We will collect all `td` elements that have the class `orderbookName`. The name of the stock is as a textual content of the element. In this case, we can access it simply by the `.text` member. In a more complicated case, we might have to issue, e.g., `cell.find_all(text=True)`.

The text contains a lot of whitespace around it, so it makes sense to `strip` that whitespace away.

In [None]:
# Initialize an Empty List
names = list()    #This line creates an empty list named "names"
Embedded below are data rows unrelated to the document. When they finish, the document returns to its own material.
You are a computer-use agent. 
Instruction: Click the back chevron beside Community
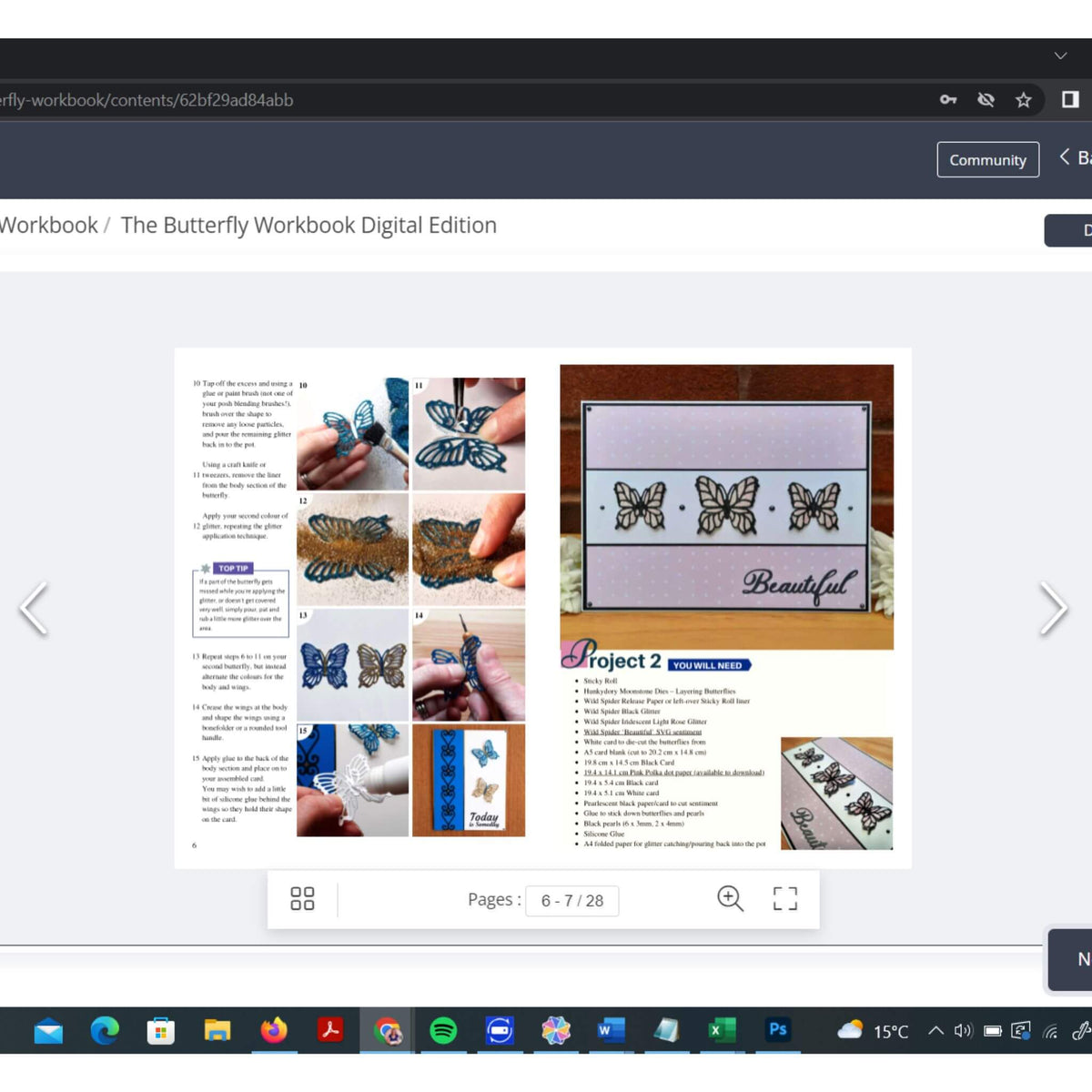(x=1065, y=157)
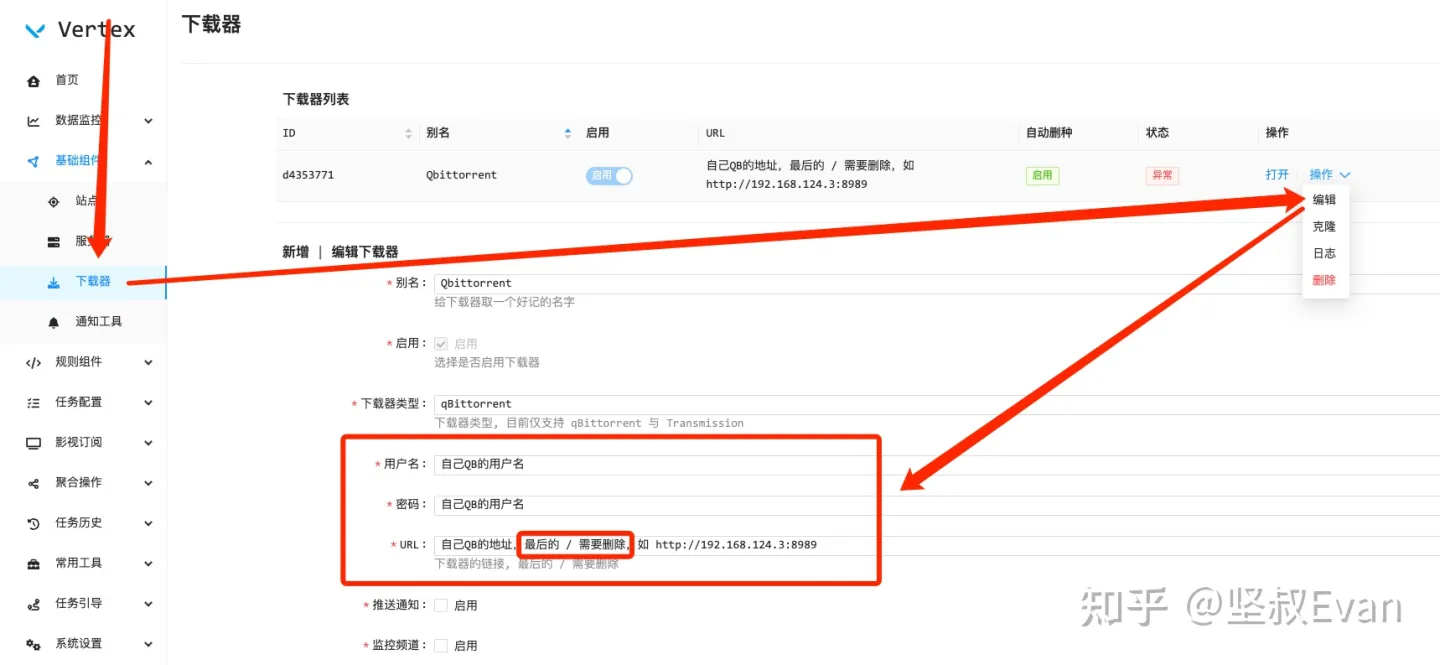Click the 站点 site icon

(54, 201)
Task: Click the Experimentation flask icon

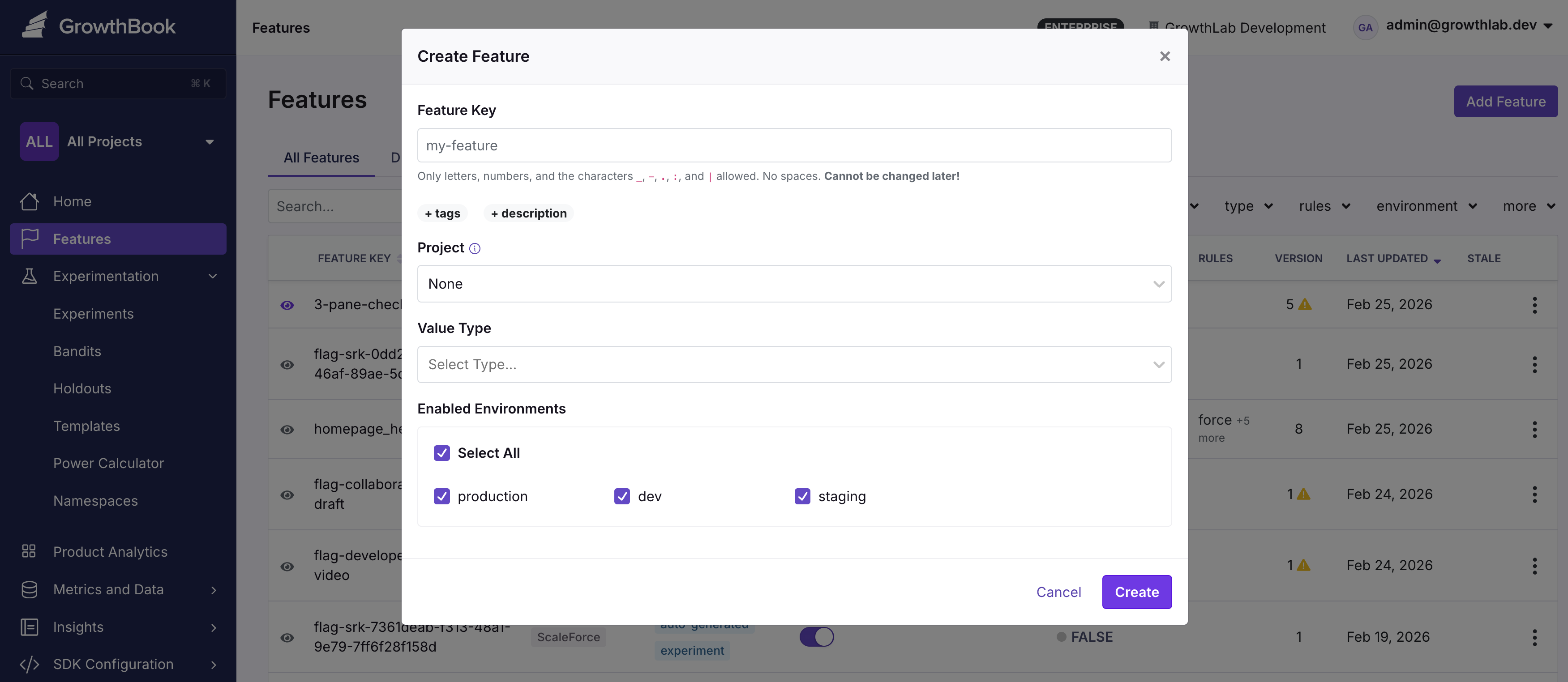Action: (29, 276)
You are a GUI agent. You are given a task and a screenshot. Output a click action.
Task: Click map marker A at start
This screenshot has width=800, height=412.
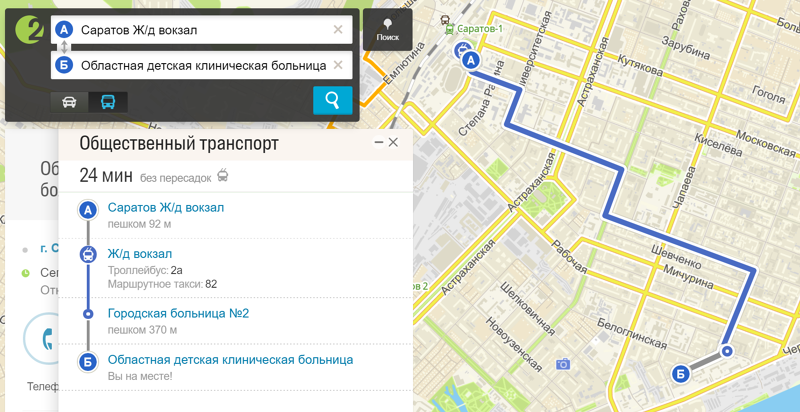tap(471, 61)
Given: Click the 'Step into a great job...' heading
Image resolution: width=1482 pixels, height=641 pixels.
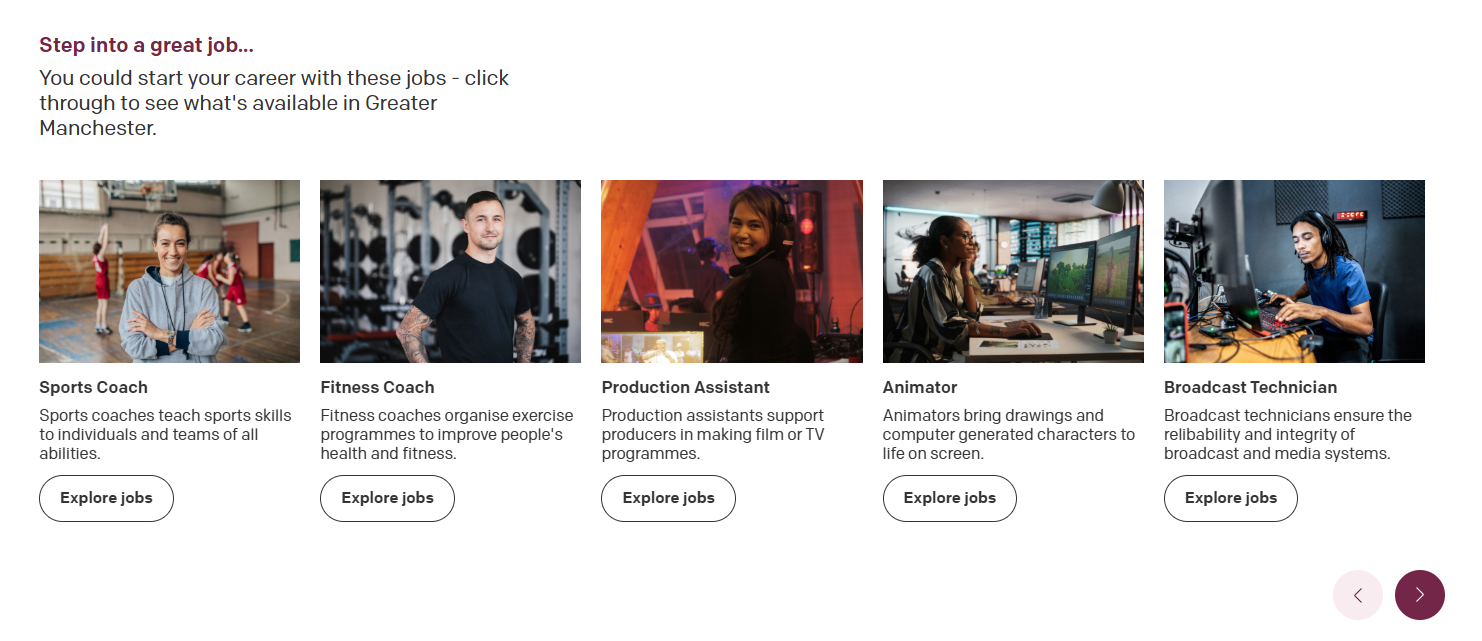Looking at the screenshot, I should 146,45.
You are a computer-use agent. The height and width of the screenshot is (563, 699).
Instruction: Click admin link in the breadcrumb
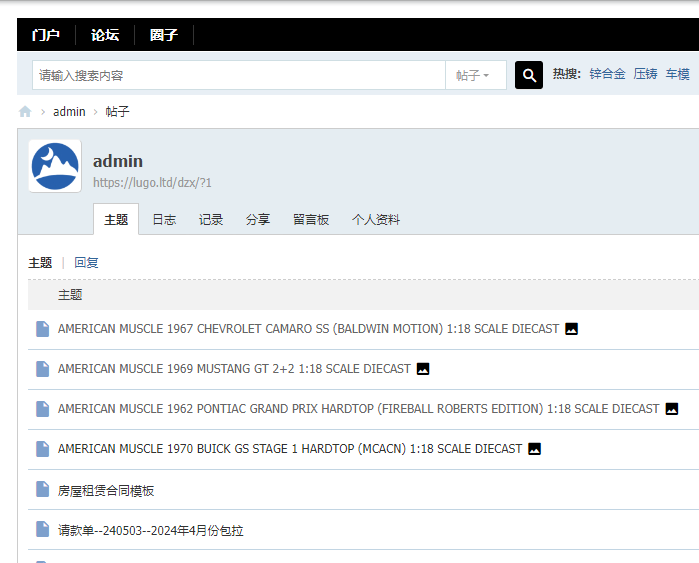point(69,112)
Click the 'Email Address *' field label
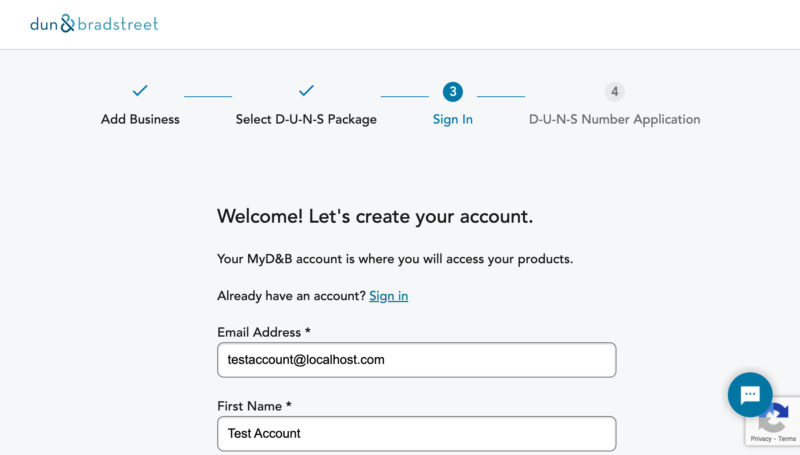Viewport: 800px width, 455px height. pos(263,332)
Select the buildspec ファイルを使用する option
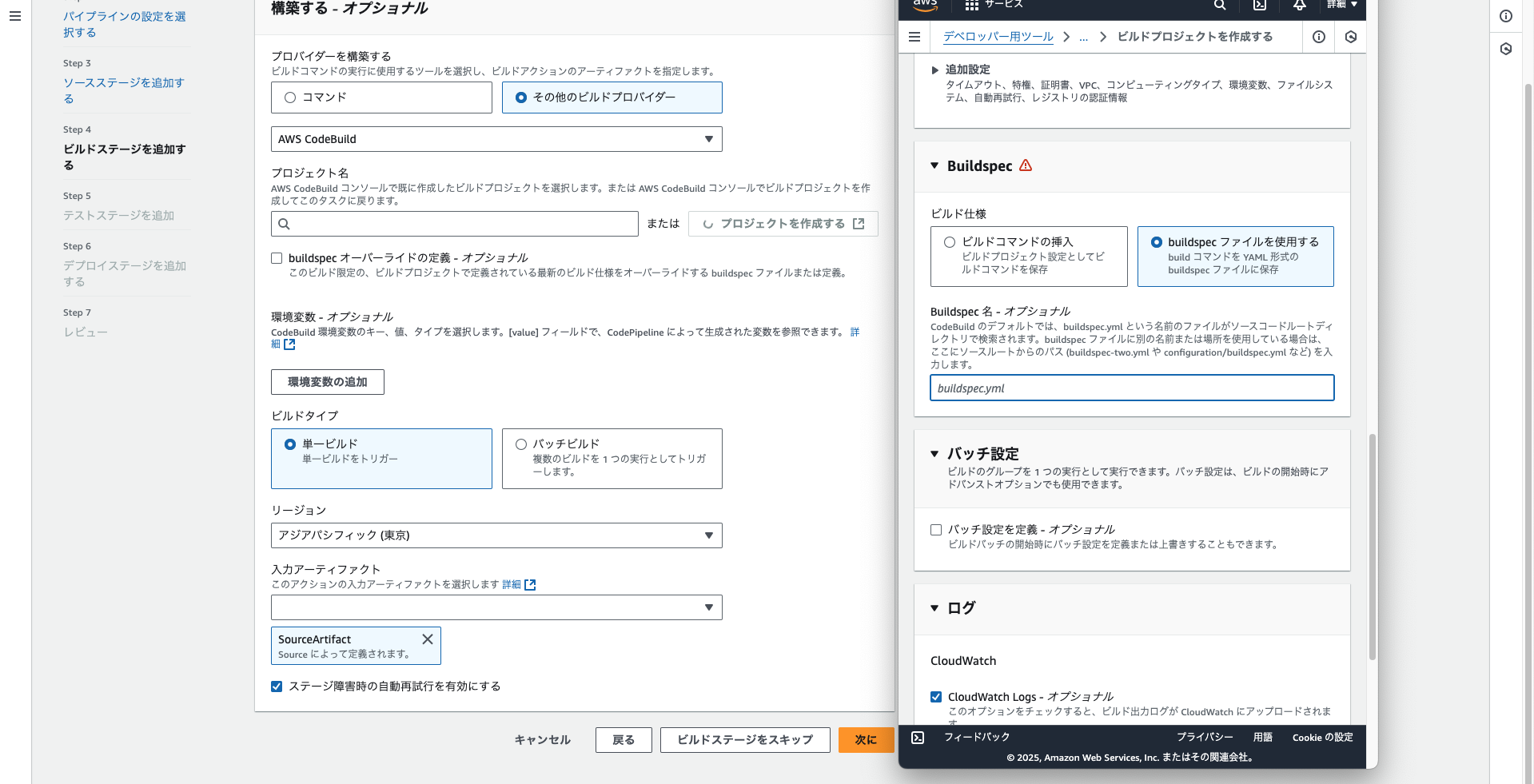 coord(1157,242)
#Find All Matching Elements #find_all method returns a list of all matching elements
for cell in soup.find_all('td',class_='orderbookName'): #This line searches through the parsed HTML document (soup) for all <td> elements that have the class orderbookName.
    names.append(cell.text.strip()) #Extract and Clean Text #text: textual content; strip: whitespace away
names

In [None]:
len(names) #Length of names

In a snapshot, AstraZeneca would have the following numbers:

|Senast |+/-%|1 år %|Börsvärde MSEK|P/E-tal|Direktavk. %|Ägare |Lista
|-------|----|------|--------------|-------|------------|------|-----
|1423,00|0   |-3,98 |2 202 059     |34,05  |2,13        |62 653|Large Cap Stockholm

Here *Senast* is the latest quote of the share value, +/-% daily change in value, *1 år %* percentual change over the year, *Börsvärde MSEK* market value of the company in millions of kronor, *P/E-tal* the P/E value of the company, *Direktavkastning* is the dividend yield, *Ägare* the numer of owners, and *List* which list the stock is listed under in Stockholm stock exchange.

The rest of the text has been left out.